Hashing a CharSequence directly

OpenHFT / Zero-Allocation-Hashing

Zero-allocation hashing for Java

Apache License 2.0

787 stars 136 forks source link

Hashing a CharSequence directly #62

Closed talwgx closed 3 years ago

talwgx commented 3 years ago

Hello! I'd like to be able to hash parts of a long string without having to copy them into a separate StringBuilder / String etc.. For this I'd like to be able to implement CharSequence in order to present the chars I would like to hash.

The public methods for LongHashFunction only accept String and StringBuilder which are final. However there is the package private method: long hashNativeChars(CharSequence input) in LongHashFunction.java which would provide that.
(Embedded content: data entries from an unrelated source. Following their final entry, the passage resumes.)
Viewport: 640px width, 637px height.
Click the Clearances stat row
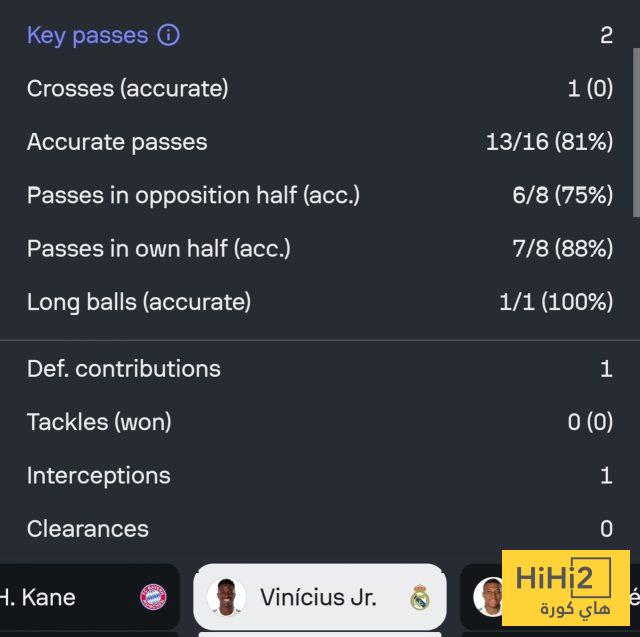(320, 528)
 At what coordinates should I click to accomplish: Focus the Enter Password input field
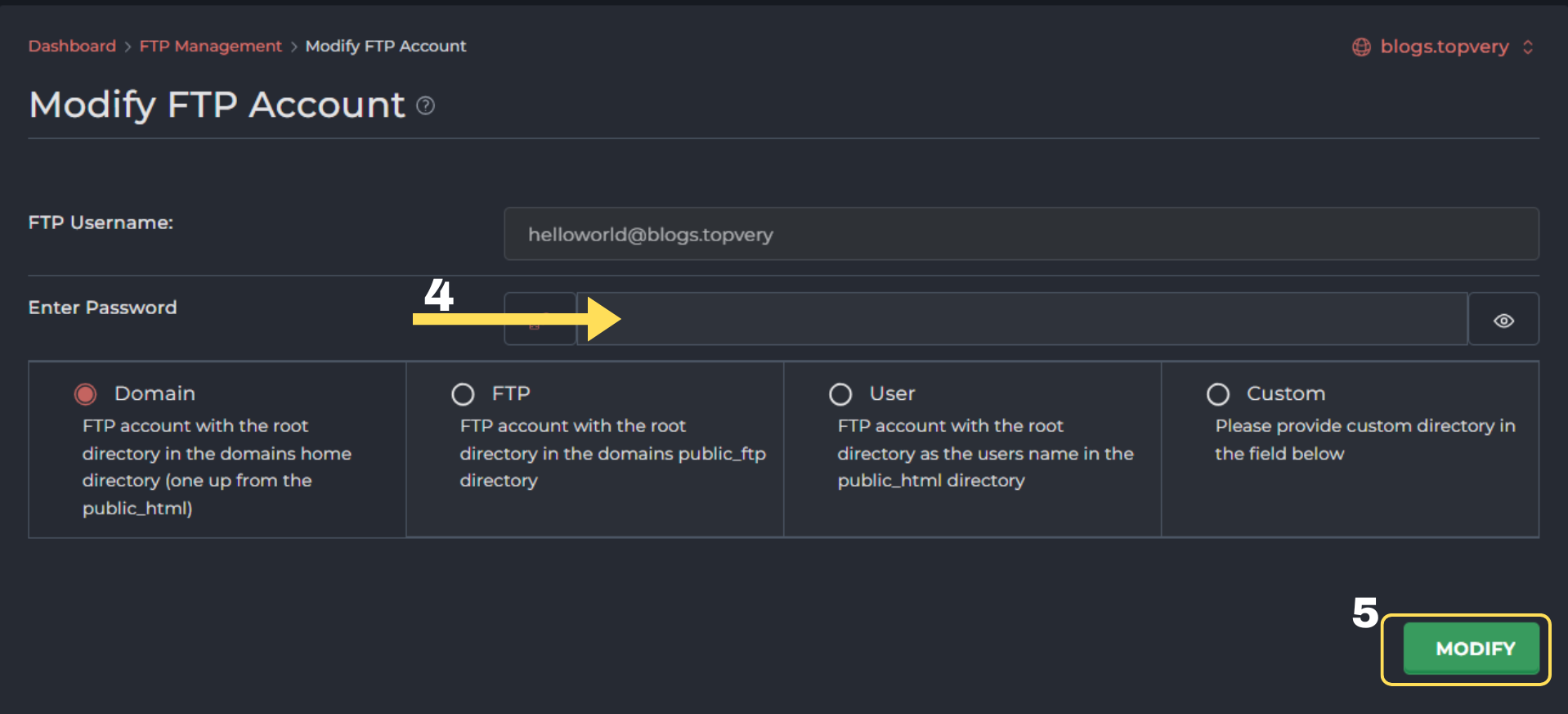point(1022,320)
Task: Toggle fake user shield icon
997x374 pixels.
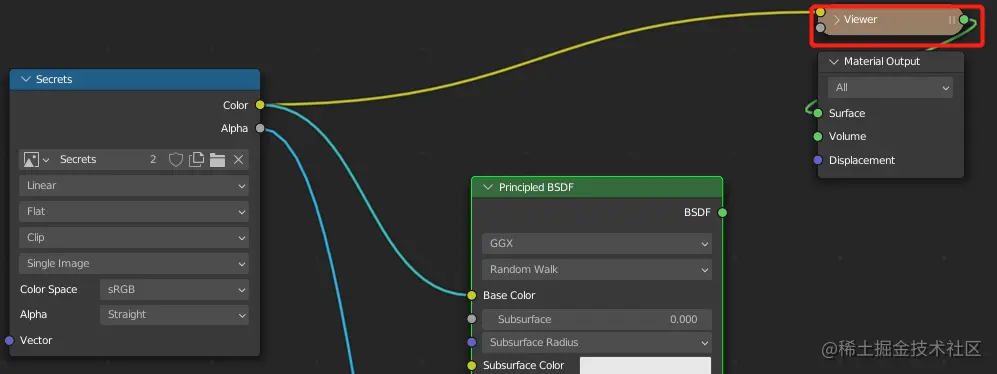Action: [x=175, y=160]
Is there a reason why it cannot be made public to allow access from other packages to it? (without ofc resorting to accessing it through the private-package scope). That would be really great. Thanks!
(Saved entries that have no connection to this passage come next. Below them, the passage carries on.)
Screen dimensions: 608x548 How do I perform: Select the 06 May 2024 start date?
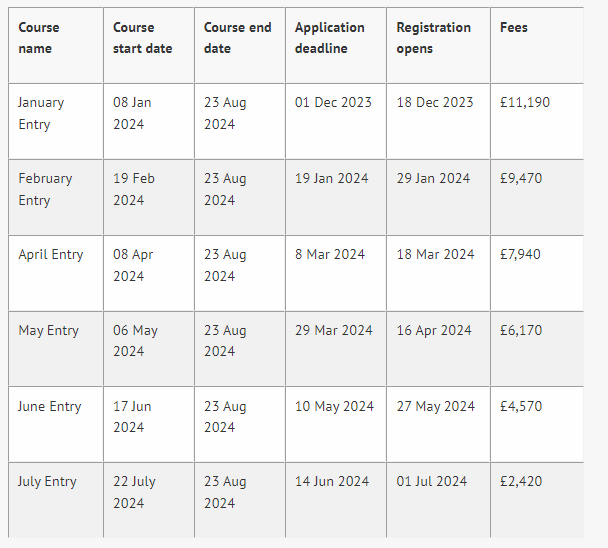135,341

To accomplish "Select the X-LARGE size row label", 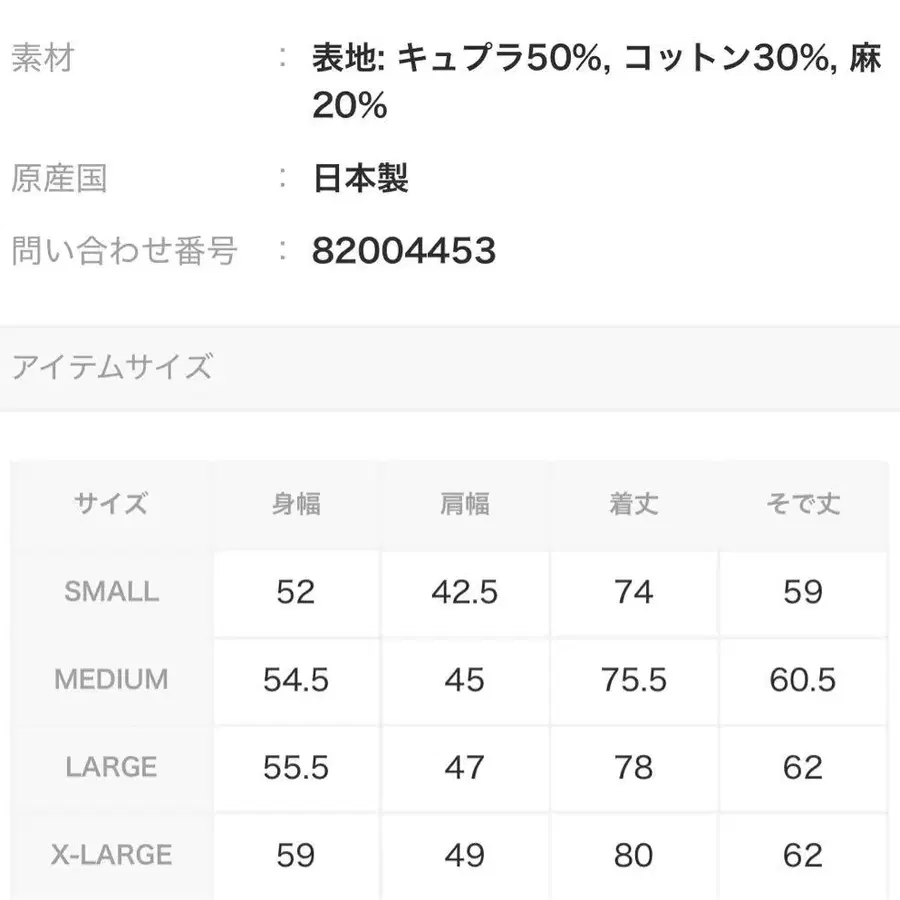I will coord(111,855).
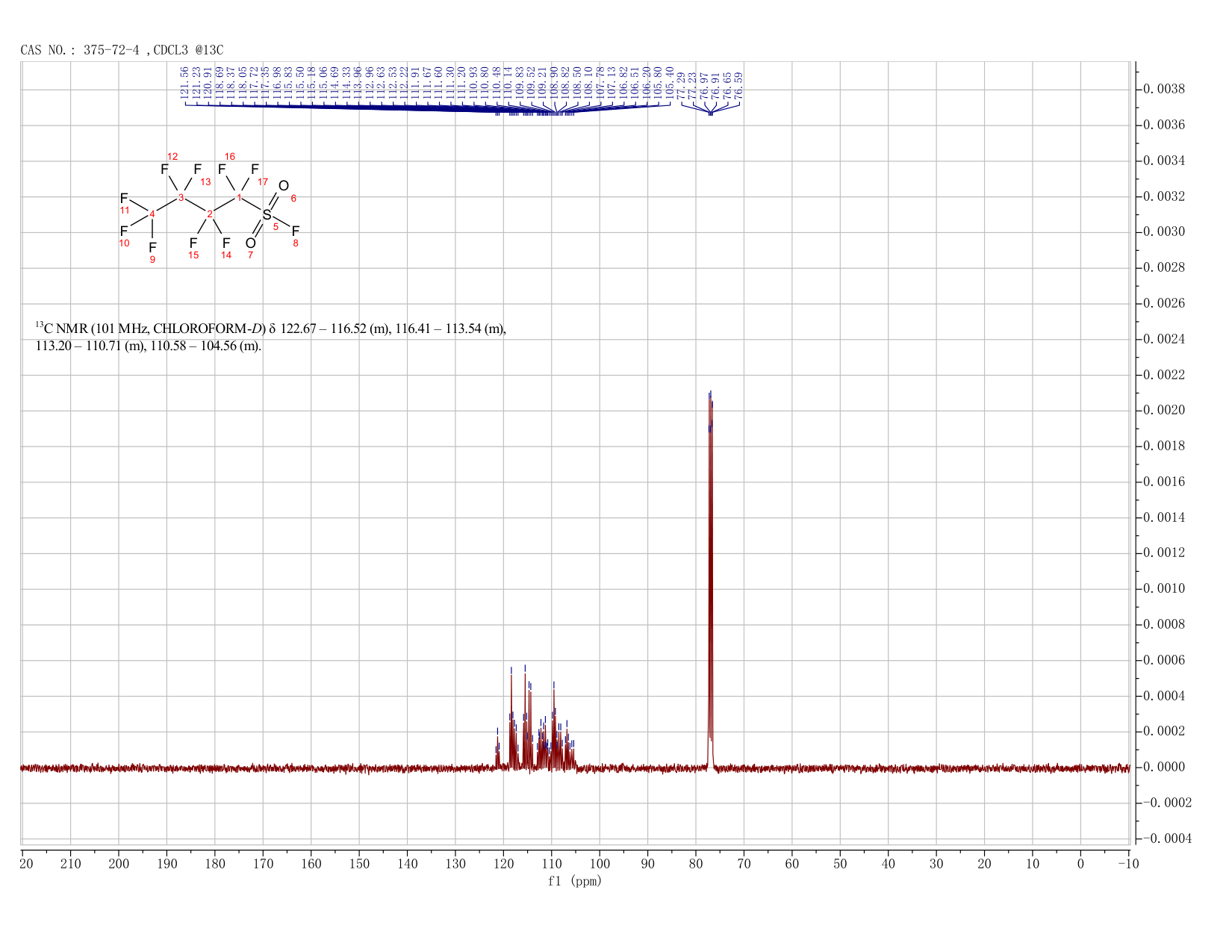
Task: Click the 100 ppm tick label on axis
Action: coord(600,864)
gzm55 commented 3 years ago

https://github.com/OpenHFT/Zero-Allocation-Hashing/blob/master/src/main/java/net/openhft/hashing/LongHashFunction.java#L606

hashChars(String,int,int) should work for you case.

talwgx commented 3 years ago

Thanks for the feedback. Sadly, it's not one section that I need to hash, but a number of sections from a long string. I'd really like to avoid having to copy them to a separate StringBuilder etc.. as that would defeat the zero allocations goal. I could implement a ByteBuffer that will produce the right set of longs from the string, but that seems like a crude / convoluted solution compared to a CharSequence impl which I use frequently for this case. Given the lib already supports CharSequences I was wondering if there was a drawback to allowing them to be passed? Guava hashing accepts CharSequences, but as we know basically copies them to byte[] which I def don't want to do! :) Cheers.

gzm55 commented 3 years ago

The library will select a faster method to read ONE slice of a string, trying best to use the internal array of string, and fall back to the CharSequence api.

If you need to hash multiple slices in a single hash calculation, it seems no api to directly support your case. Besides a ByteBuffer, you can also implement a special CharSequenceAccess.

If you need to hash slices one by one, the former api should work as you wish.

talwgx commented 3 years ago

It seems I could use CharSequenceAccess as is, but it too is private-package scoped. If either it or hashNativeChars(CharSequence input) in LongHashFunction are made public I could easily leverage either towards a clean solution. If making them public isn't an option, than it sounds like my best bet is to consume them by declaring an accessor class with the net.openhft.hashing package which feels a bit "hacky", but if it is what it is, then that's that :)

gzm55 commented 3 years ago

it could be ok to public CharSequenceAccess.

@talwgx for a string "__AAA__BBB__", which is your case:

a) h = hash("AAABBB"); b) h1 = hash("AAA"); h2=hash("BBB");

talwgx commented 3 years ago

That'll be great!